Kutipan Teks>

•••

Universitas Padjadjaran merupakan salah satu kampus yang terletak dekat dengan area sentra produksi sayuran dan buah di Jawa Barat. Dalam waktu 30 menit dari Universitas Padjadjaran, kita dapat menjangkau lembang yang merupakan salah satu sentra produksi sayuran dan buah di Jawa Barat. Universitas Padjadjaran memiliki Pusat Rantai Nilai (Value Chain Center /VCC) yang didirikan sebagai hasil kerjasama dengan AMARTA (Agribusiness Market Support Activity) USAID pada pertengahan tahun 2009. Pendirian VCC tersebut dilakukan untuk memenuhi tuntutan stakeholders pembangunan agribisnis Jawa Barat (petani, eksportir, supermarket, perbankan, pemerintah, asosiasi dan LSM) berupa keberadaan suatu lembaga yang mampu menjembatani kebutuhan petani dengan pelaku pasar serta pemerintah dalam meningkatkan daya saing agribisnis Jawa Barat.
VCC melakukan tiga aktivitas utama, yakni: (1) melakukan multistakehoders meeting untuk mengatasi hambatan petani kecil dalam mengakses teknologi, pasar, informasi dan pembiayaan; (2) melakukan berbagai pelatihan bagi para pelaku agribisnis, baik petani kecil, pelaku pasar maupun industri pendukung, juga untuk aparat pemerintah, baik pusat maupun daerah; dan (3) melakukan penelitian berupa analisis dan simulasi kebijakan bagi para pengambil keputusan di tingkat pelaku usaha dan pemerintah. Kegiatan-kegiatan tersebut dilakukan berdasarkan kebutuhan para stakeholder yang didanai dari kontribusi para stakeholders, seperti eksportir, asosiasi, pemerintah daerah, AMARTA USAID dan mandiri (internal VCC).
Pada akhir tahun 2009, VCC bersama dengan Asosiasi Eksportir Sayuran dan Buah Indonesia (AESBI) terlibat dalam kegiatan akselerasi peningkatan ekspor sayuran dan buah Indonesia ke Singapura bersama dengan Kementerian Pertanian Republik Indonesia. VCC menjadi salah satu anggota taskforce ekspor sayuran dan buah Indonesia ke Singapura bersama dengan eksportir, asosiasi petani, Kementerian Pertanian, Dinas Pertanian Propinsi dan AVA (Agrifood and Veterinary Authority) Singapore.

•••

Catatan Data>
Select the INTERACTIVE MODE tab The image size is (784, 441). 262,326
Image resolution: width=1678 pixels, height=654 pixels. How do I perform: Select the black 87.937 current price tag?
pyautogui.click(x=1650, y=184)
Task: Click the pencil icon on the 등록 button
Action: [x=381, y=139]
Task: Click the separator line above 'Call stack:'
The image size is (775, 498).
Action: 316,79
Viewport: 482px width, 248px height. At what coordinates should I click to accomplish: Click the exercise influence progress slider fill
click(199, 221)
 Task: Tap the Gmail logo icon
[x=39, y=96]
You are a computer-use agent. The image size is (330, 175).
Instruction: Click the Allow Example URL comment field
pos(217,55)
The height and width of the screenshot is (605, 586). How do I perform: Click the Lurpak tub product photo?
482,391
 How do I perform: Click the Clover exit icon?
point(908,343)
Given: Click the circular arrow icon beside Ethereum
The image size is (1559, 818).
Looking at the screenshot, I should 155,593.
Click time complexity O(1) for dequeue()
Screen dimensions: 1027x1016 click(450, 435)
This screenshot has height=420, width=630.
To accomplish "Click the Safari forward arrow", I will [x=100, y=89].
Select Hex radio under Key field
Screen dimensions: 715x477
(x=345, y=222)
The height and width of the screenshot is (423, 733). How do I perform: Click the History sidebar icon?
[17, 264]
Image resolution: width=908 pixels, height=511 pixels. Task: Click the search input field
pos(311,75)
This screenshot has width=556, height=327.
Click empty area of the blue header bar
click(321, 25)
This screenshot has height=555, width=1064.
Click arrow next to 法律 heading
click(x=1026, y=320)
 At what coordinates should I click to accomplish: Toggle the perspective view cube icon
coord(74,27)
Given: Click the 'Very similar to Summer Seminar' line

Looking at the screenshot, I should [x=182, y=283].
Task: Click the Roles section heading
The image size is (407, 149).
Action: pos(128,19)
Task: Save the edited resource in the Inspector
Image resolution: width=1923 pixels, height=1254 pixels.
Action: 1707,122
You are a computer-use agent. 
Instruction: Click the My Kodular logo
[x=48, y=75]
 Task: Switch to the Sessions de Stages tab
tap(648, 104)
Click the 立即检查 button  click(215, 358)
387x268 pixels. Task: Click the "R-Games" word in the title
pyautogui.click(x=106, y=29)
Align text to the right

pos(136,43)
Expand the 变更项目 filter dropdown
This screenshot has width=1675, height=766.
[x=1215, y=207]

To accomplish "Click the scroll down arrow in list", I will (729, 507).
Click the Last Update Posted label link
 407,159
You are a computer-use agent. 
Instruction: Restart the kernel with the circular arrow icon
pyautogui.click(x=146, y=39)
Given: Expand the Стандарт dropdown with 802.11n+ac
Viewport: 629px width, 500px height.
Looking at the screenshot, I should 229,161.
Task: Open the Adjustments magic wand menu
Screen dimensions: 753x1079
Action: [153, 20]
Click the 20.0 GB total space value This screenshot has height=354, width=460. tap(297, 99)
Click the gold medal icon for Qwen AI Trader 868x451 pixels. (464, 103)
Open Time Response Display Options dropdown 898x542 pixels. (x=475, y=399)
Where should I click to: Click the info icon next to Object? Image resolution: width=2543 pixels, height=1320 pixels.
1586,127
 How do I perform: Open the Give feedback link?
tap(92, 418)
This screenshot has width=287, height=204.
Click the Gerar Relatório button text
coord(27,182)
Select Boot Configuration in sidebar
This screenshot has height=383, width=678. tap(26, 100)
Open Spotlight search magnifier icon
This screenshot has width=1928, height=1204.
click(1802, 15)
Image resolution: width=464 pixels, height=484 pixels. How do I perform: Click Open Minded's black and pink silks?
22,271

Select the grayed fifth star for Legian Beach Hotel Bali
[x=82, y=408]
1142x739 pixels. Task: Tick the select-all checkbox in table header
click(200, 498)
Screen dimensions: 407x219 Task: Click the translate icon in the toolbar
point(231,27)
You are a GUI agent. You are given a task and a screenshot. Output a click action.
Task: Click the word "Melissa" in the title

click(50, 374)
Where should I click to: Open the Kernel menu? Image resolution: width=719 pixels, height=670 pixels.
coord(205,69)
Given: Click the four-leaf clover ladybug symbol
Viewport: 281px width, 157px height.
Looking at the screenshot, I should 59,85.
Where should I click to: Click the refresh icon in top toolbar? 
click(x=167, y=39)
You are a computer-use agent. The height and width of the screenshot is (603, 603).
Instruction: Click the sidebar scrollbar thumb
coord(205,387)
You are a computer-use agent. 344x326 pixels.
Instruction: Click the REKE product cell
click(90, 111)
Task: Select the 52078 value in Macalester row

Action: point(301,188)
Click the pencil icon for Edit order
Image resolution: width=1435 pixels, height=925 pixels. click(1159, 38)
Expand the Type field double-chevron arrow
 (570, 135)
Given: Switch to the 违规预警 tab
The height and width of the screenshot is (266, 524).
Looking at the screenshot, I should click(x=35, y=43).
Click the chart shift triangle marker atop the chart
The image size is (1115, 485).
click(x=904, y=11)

•••

Tugas Latihan 1>
Tentukan apakah setiap pernyataan berikut sesuai dengan kutipan, lalu jawab ya atau tidak disertai kata-kata penentu dari kutipan: (a) VCC didirikan pada pertengahan tahun 2009; (b) Lembang dapat dijangkau dalam 30 menit dari Universitas Padjadjaran; (c) kegiatan VCC seluruhnya didanai oleh pemerintah pusat.
Tugas Latihan 2>
Menurut kutipan, asosiasi apa yang bersama VCC terlibat dalam kegiatan akselerasi ekspor sayuran dan buah Indonesia ke Singapura pada akhir tahun 2009?
Tugas Latihan 3>
Sebutkan semua pihak yang tercantum dalam kutipan sebagai stakeholders pembangunan agribisnis Jawa Barat.
Catatan data di atas diambil dari sumber yang berbeda dengan kutipan.

Keluaran 1>
(a) Ya: "didirikan sebagai hasil kerjasama dengan AMARTA (Agribusiness Market Support Activity) USAID pada pertengahan tahun 2009"
(b) Ya: "Dalam waktu 30 menit dari Universitas Padjadjaran, kita dapat menjangkau lembang"
(c) Tidak: "didanai dari kontribusi para stakeholders, seperti eksportir, asosiasi, pemerintah daerah, AMARTA USAID dan mandiri (internal VCC)"

Keluaran 2>
Asosiasi Eksportir Sayuran dan Buah Indonesia (AESBI).

Keluaran 3>
petani, eksportir, supermarket, perbankan, pemerintah, asosiasi, LSM